→ **Descripción del problema**: Renombra "Контакты" como "Обратная связь" y vuelve a escribir los ítems que empiezan en la línea con "О нас (169, 906)" y siguen hasta la línea con "Qu’est-ce que le", ambas incluidas. No cambies nada más.

→ **Entradas proporcionadas**:

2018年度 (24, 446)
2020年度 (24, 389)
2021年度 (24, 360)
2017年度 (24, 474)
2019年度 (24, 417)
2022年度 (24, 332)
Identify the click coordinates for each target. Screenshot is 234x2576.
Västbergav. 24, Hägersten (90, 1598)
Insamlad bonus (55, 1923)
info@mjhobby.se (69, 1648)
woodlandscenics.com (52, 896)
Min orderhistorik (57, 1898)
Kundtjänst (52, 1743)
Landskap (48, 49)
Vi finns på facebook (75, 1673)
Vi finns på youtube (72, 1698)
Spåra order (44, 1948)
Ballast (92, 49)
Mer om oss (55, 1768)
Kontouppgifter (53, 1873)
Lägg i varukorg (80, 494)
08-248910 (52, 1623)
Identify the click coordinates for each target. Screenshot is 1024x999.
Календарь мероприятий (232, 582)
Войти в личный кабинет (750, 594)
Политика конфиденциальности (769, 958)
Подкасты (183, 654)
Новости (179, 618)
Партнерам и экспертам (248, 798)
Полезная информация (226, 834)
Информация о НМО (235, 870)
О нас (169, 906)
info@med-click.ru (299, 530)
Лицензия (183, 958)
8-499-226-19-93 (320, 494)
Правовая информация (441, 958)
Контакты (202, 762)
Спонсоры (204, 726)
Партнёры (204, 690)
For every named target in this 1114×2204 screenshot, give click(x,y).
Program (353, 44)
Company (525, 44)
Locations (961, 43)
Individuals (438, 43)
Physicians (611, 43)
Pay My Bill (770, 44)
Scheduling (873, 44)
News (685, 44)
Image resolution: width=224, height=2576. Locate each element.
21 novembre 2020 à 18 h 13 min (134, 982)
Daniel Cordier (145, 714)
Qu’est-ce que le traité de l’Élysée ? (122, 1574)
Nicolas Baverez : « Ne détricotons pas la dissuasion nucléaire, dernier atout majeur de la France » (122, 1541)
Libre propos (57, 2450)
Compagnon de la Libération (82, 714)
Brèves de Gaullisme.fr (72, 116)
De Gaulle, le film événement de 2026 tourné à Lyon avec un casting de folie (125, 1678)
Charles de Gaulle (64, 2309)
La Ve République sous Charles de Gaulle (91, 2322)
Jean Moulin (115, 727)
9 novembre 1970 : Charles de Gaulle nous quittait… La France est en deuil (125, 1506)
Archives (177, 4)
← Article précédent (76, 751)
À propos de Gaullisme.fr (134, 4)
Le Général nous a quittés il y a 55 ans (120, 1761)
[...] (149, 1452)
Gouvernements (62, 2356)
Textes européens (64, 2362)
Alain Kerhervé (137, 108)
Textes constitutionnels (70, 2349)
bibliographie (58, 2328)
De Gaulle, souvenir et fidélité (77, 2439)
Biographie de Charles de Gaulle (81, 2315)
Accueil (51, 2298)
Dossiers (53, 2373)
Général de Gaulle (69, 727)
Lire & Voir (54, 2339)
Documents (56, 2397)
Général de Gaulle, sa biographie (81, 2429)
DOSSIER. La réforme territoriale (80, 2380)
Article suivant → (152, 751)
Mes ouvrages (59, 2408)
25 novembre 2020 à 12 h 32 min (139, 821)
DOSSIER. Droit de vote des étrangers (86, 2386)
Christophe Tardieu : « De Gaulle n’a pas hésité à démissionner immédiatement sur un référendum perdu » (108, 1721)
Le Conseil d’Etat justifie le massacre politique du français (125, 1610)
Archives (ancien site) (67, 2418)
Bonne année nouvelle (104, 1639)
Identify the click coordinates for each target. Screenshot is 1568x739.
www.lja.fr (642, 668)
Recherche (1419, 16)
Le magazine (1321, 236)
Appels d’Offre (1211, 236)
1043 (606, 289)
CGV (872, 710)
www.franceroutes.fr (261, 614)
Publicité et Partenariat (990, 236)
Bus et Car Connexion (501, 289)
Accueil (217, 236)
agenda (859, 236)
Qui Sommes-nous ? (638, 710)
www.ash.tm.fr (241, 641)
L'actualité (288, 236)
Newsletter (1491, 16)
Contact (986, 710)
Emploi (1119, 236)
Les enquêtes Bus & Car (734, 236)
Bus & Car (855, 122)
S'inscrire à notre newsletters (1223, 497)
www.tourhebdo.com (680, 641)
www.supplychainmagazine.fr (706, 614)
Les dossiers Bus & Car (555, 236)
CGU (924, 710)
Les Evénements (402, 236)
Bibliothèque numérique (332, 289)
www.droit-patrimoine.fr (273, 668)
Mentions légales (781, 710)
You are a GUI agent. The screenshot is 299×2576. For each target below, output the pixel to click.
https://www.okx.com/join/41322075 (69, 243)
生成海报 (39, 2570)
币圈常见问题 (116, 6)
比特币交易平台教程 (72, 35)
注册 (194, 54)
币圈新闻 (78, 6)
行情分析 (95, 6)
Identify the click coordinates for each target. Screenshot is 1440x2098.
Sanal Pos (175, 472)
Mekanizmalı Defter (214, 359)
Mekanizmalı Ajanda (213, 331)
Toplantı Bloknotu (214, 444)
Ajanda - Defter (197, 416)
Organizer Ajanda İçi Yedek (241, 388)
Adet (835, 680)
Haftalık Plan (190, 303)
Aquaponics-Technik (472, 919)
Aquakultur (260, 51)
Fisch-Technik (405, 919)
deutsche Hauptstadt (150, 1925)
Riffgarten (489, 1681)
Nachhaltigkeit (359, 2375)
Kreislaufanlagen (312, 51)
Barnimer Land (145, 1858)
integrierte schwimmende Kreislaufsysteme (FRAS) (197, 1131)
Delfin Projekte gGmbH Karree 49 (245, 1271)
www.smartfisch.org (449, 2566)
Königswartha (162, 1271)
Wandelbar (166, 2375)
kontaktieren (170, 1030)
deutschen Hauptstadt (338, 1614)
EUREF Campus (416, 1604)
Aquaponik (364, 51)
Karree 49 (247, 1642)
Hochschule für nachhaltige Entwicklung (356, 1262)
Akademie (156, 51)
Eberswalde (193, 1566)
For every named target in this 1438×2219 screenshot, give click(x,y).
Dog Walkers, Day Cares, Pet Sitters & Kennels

→ **Resultado del ejercicio**:
О нас (169, 906)
info@med-click.ru (299, 530)
Лицензия (183, 958)
8-499-226-19-93 (320, 494)
Правовая информация (441, 958)
Обратная связь (202, 762)
Спонсоры (204, 726)
Партнёры (204, 690)
For every named target in this 1114×2204 screenshot, give click(x,y).
Program (353, 44)
Company (525, 44)
Locations (961, 43)
Individuals (438, 43)
Physicians (611, 43)
Pay My Bill (770, 44)
Scheduling (873, 44)
News (685, 44)
Image resolution: width=224, height=2576. Locate each element.
21 novembre 2020 à 18 h 13 min (134, 982)
Daniel Cordier (145, 714)
Qu’est-ce que le traité de l’Élysée ? (122, 1574)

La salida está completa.